Eine Pflichtverteidigerbeiordnung ist notwendig bei einer Verteidigung gegen den Vorwurf der illegalen Einreise (§ 95 Abs. 1 Nr. 3 AufenthG), da über die Kenntnis des Wortlauts der einschlägigen Norm des Aufenthaltsgesetzes hinausgehende Rechtskenntnisse vorausgesetzt werden.

Schlagwörter: unerlaubte Einreise, Pflichtverteidiger, Pflichtverteidigung, Beiordnung, Passpflicht, Aufenthaltsrecht, Asylantrag, Sprachkenntnisse, Rechtskenntnisse
Normen: StPO § 140 Abs. 2, AufenthG § 95 Abs. 1 Nr. 3, GFK Art. 31 Abs. 1, AsylVfG § 29 Abs. 1
Auszüge:

[...]

Die Beschwerde der Beschuldigten ist statthaft und zulässig. Sie hat auch in der Sache Erfolg. Die Beiordnung eines Verteidigers ist wegen der Schwierigkeit der Sach- und Rechtslage geboten.
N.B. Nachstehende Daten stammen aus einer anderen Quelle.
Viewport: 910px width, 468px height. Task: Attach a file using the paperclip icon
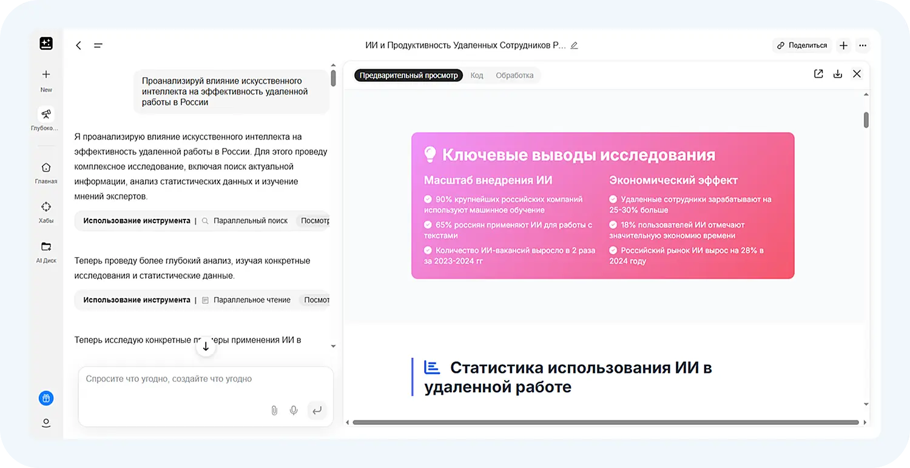click(274, 410)
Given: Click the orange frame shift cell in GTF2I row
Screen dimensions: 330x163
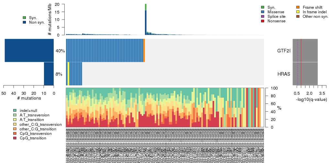Looking at the screenshot, I should coord(144,50).
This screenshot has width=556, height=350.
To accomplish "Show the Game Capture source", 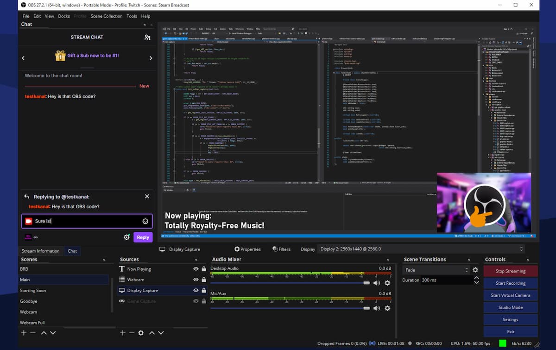I will click(x=196, y=301).
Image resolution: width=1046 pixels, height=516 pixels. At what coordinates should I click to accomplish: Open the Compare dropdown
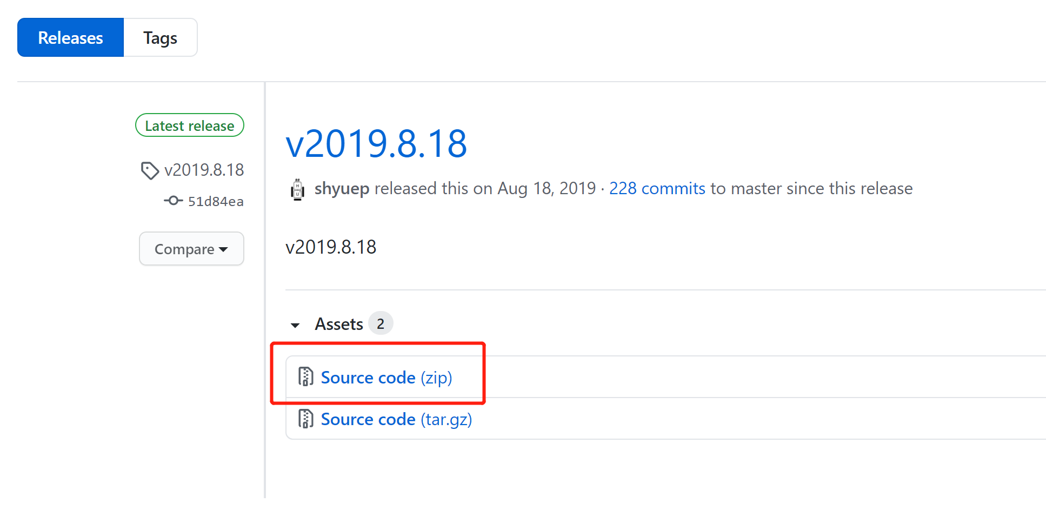tap(191, 249)
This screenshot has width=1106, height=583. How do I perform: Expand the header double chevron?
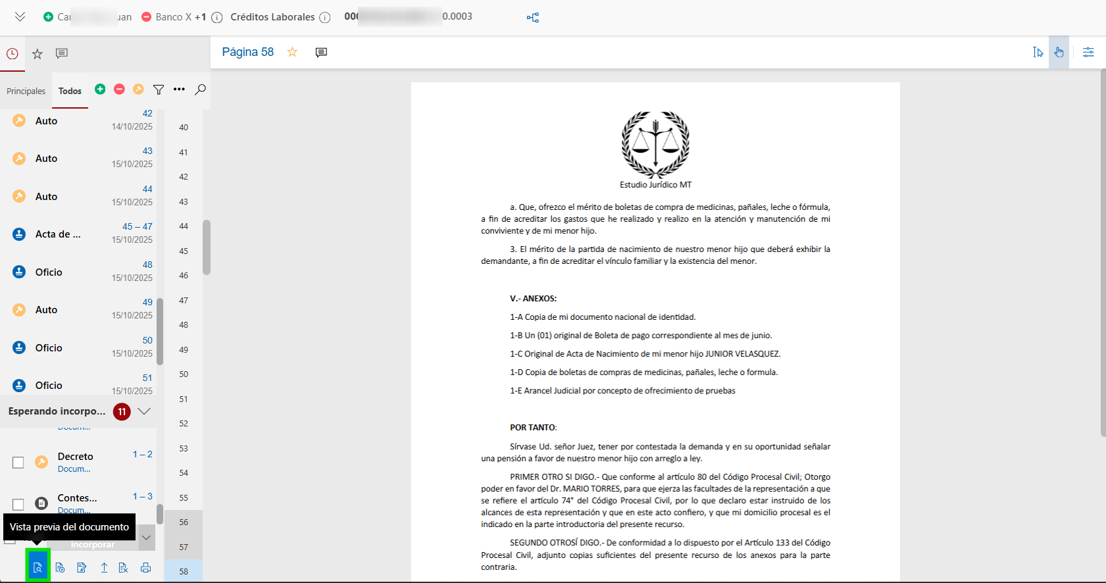point(20,17)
Nach § 140 Abs. 2 StPO bestellt der Vorsitzende einen Verteidiger, wenn wegen der Schwierigkeit der Sach- und Rechtslage die Mitwirkung eines Verteidigers geboten erscheint oder wenn ersichtlich ist, dass sich der Beschuldigte nicht selbst verteidigen kann. Beide Voraussetzungen korrelieren miteinander: Je höher die Verteidigungsfähigkeit des Beschuldigten ist, desto schwieriger kann die Sach- und Rechtslage sein; je schwächer die Verteidigungsfähigkeit des Beschuldigten ist, desto tiefer sind die Maßstäbe bei der Schwierigkeit der Sach- und Rechtslage anzusetzen. Von daher macht insbesondere die Sprachunkundigkeit eines Beschuldigten die Bestellung eines Verteidigers nicht schlechthin erforderlich. So wird bei einfach gelagerten Fällen des Kernstrafrechts auch ein sprach- und rechtsunkundiger Angeklagter mit Hilfe eines beizuziehenden Dolmetschers in der Lage sein, der Hauptverhandlung zu folgen und sich selbst zu verteidigen. Anders ist es hingegen, wenn über Vorwürfe verhandelt wird, die nicht dem allgemein verbreiteten Unrechtsbewusstsein angehören, sondern speziellerer Natur sind (LG Neuruppin, Beschluss vom 14.10.2002 - 11 Qs 167/02, zitiert nach juris).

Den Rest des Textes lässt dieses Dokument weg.